Netflix’s global demand share for streaming originals is down from 50.2% in Q1 2021 and 55.7% in Q1 2020. Disney+ and HBO Max have grown from a combined 6.7% share in Q2 2020 (the first quarter they were both available) to 15.5% in Q1 2022. That 8.8 percentage point gain from these Disney and Warner Bros. Discovery owned streamers accounts for the vast majority of the 9.8 percentage point drop that Netflix has taken over the same time period, showing how much these traditional media companies are directly eating into Netflix’s streaming dominance, according to Parrot.
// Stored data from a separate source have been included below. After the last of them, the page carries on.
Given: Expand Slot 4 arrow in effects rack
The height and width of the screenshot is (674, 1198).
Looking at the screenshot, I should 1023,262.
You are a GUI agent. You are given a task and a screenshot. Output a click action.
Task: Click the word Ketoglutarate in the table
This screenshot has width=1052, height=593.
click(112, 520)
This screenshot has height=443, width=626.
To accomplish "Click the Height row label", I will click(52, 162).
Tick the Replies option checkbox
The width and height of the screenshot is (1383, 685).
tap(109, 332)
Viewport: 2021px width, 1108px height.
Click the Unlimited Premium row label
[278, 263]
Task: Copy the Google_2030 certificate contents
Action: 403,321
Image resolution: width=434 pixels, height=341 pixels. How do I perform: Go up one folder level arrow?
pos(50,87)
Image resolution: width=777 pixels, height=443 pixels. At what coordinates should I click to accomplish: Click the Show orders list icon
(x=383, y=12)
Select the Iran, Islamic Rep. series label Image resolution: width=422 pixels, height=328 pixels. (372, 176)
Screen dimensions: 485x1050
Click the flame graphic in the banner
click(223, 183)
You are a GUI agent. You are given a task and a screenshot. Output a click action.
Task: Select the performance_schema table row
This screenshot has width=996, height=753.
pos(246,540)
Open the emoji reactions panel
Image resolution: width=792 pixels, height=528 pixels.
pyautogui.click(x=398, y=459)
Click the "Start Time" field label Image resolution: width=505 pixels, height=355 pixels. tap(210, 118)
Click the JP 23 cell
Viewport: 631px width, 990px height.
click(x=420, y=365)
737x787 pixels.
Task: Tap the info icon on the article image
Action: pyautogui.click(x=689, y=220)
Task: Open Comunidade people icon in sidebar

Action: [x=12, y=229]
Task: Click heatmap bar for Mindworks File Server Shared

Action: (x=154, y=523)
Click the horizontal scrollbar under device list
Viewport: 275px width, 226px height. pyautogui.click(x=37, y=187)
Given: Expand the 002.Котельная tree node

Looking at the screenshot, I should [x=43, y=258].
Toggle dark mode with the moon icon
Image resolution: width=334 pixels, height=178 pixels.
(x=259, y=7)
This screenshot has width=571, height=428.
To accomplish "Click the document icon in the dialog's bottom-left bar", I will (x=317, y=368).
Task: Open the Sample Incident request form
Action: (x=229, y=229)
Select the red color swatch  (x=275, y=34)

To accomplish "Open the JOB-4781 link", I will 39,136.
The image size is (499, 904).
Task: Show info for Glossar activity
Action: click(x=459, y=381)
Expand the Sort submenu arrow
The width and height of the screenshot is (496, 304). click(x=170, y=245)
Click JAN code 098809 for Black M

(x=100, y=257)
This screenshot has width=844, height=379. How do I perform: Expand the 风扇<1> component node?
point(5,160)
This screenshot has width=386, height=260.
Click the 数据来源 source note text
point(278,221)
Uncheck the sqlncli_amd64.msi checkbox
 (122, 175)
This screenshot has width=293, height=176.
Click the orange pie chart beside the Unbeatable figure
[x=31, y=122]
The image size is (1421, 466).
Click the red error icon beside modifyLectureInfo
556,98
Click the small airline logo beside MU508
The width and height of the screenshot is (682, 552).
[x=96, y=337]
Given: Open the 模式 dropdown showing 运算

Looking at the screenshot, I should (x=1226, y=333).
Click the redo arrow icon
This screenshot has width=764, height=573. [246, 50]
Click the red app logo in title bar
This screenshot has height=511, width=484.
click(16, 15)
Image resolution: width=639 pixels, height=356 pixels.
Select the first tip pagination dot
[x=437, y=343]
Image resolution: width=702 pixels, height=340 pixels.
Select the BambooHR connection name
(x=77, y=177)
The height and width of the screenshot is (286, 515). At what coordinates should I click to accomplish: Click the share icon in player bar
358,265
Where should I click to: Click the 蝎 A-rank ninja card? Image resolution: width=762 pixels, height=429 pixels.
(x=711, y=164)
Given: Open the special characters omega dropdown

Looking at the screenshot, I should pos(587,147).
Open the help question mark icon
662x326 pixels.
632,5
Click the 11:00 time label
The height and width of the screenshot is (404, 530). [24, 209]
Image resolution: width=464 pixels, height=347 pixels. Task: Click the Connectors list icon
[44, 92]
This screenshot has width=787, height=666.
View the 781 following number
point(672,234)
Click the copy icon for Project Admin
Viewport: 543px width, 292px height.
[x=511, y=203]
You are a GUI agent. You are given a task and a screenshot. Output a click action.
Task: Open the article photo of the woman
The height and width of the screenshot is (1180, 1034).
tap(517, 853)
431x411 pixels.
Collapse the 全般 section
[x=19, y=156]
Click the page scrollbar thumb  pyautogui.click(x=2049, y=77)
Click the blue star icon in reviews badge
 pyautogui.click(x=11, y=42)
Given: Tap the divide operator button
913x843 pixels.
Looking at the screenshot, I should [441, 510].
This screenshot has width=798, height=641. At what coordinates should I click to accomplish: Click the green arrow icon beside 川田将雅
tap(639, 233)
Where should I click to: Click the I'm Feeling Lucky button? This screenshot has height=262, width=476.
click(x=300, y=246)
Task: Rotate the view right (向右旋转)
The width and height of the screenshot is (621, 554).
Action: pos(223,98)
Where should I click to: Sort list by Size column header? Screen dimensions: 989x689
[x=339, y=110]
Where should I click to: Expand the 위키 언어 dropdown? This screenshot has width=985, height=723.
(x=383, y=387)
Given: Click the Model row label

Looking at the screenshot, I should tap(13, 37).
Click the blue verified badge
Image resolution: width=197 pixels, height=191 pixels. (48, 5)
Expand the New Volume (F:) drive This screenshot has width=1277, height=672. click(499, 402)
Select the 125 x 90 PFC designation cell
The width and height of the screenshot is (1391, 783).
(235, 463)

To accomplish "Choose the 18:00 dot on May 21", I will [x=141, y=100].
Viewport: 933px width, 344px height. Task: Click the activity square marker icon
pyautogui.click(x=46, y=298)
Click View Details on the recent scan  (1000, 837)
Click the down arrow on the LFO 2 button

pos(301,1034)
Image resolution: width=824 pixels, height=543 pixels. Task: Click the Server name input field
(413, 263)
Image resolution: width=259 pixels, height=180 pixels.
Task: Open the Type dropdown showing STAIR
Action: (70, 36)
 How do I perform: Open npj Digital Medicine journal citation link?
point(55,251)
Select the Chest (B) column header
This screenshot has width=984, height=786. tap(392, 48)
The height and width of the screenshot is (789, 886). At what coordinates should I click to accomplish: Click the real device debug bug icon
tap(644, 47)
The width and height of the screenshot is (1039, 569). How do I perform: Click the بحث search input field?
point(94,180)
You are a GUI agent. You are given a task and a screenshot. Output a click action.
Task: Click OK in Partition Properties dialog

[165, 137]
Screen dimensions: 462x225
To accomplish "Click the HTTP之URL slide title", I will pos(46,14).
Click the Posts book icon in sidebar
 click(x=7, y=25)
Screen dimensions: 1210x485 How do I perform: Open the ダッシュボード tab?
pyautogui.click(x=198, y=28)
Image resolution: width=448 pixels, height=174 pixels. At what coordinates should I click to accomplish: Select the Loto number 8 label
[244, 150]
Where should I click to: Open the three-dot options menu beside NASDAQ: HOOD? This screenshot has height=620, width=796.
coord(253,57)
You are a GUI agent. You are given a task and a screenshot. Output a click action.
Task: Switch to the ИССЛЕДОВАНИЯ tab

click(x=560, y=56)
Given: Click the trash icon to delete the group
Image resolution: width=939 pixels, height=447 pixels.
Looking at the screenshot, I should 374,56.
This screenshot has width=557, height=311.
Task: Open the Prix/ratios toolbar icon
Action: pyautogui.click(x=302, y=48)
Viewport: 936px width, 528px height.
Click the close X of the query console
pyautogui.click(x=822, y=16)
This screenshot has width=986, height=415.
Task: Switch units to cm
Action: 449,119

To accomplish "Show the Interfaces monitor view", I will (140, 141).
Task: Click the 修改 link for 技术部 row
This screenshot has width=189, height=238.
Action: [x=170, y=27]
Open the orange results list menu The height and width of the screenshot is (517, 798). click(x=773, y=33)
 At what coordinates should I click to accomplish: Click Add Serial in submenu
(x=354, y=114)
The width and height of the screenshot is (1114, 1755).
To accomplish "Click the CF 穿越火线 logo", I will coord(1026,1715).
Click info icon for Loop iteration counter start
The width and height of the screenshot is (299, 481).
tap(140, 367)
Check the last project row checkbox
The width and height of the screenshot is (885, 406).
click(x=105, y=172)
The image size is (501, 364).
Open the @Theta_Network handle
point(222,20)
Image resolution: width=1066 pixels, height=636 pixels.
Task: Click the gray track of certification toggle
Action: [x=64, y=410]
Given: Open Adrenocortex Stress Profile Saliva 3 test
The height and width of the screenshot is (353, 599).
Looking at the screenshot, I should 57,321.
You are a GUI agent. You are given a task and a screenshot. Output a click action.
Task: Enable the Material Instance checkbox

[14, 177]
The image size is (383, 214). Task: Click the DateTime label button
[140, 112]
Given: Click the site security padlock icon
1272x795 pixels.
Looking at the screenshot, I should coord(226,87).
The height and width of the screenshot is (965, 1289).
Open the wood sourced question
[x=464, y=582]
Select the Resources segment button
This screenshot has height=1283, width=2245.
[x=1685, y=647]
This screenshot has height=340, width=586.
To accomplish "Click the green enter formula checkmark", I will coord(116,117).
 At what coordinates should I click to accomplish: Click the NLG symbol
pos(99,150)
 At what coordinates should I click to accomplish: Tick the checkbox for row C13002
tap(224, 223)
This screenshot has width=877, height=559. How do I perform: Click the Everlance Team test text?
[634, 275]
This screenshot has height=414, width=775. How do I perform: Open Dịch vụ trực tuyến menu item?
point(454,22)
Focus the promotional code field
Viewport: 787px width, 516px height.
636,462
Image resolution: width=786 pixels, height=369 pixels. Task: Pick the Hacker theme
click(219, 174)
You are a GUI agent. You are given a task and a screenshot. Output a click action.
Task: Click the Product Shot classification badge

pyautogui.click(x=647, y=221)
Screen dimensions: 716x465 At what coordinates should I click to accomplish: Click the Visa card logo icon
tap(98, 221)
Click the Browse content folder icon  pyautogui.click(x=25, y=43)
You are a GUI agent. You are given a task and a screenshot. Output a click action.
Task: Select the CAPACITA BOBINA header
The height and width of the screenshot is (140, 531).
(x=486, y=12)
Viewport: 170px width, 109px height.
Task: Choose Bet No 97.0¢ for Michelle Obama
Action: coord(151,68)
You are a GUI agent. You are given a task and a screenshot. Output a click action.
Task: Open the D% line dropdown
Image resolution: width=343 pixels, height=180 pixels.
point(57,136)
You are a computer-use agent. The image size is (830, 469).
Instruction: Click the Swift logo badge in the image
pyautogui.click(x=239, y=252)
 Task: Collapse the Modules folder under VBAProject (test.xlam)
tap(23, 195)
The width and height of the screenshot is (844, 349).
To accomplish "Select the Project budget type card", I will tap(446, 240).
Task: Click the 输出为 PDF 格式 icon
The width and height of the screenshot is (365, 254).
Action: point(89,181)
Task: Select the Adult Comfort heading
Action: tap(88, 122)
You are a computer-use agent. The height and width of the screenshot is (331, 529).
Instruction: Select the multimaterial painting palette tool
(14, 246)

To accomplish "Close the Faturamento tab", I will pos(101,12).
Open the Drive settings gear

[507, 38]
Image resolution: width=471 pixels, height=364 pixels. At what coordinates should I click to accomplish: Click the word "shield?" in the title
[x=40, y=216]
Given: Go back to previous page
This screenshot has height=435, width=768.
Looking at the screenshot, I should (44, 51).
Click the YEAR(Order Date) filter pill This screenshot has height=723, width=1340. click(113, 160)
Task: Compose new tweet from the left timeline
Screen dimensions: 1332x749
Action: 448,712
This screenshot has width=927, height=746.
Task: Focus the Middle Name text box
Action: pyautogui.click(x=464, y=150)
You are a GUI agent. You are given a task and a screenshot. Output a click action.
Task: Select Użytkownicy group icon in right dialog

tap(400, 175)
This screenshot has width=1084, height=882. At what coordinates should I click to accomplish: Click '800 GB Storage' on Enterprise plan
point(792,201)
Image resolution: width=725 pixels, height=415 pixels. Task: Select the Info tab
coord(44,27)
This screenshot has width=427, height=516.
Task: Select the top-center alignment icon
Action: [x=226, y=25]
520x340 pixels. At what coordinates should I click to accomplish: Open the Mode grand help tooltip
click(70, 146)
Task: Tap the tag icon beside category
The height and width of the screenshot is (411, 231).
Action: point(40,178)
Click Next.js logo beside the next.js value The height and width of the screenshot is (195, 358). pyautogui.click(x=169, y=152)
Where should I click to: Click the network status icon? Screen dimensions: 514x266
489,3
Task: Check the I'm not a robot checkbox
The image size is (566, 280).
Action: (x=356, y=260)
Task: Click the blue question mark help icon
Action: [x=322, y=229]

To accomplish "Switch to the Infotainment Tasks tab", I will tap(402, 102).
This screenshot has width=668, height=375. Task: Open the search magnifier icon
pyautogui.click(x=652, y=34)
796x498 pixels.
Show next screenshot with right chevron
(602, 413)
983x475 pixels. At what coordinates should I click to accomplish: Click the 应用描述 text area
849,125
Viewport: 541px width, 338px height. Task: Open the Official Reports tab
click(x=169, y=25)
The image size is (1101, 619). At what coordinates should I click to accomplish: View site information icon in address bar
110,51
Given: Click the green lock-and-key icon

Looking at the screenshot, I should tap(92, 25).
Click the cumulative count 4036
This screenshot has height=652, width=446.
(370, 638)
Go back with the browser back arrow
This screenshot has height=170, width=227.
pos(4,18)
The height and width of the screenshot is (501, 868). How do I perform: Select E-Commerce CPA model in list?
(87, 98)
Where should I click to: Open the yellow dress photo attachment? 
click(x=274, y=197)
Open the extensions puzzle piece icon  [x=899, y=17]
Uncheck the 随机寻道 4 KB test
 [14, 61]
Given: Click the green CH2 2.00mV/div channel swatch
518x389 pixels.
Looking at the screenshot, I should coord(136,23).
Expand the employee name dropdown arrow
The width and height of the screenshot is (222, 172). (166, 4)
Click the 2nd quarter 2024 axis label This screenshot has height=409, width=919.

Netflix remains the dominant service for original content demand with its 45.2% global share, which is still larger than that of its six closest competitors combined — Amazon Prime Video, Disney+, HBO Max, Apple TV+, Hulu and Paramount+, which make up a total of 42.4% share globally. That said, its competitors are catching up — in Q2 2020 (HBO Max’s launch quarter), Netflix’s six closest competitors combined for 33.4% global demand share, while Netflix stood as 55%. HBO Max (6.7%) jumped ahead of Apple TV+ (6%) this quarter, as demand for “Ted Lasso” faded while Max launched a trio of hit originals targeting significantly different audience sectors with “Station Eleven,” “Peacemaker” and “Our Flag Means Death,” according to Parrot.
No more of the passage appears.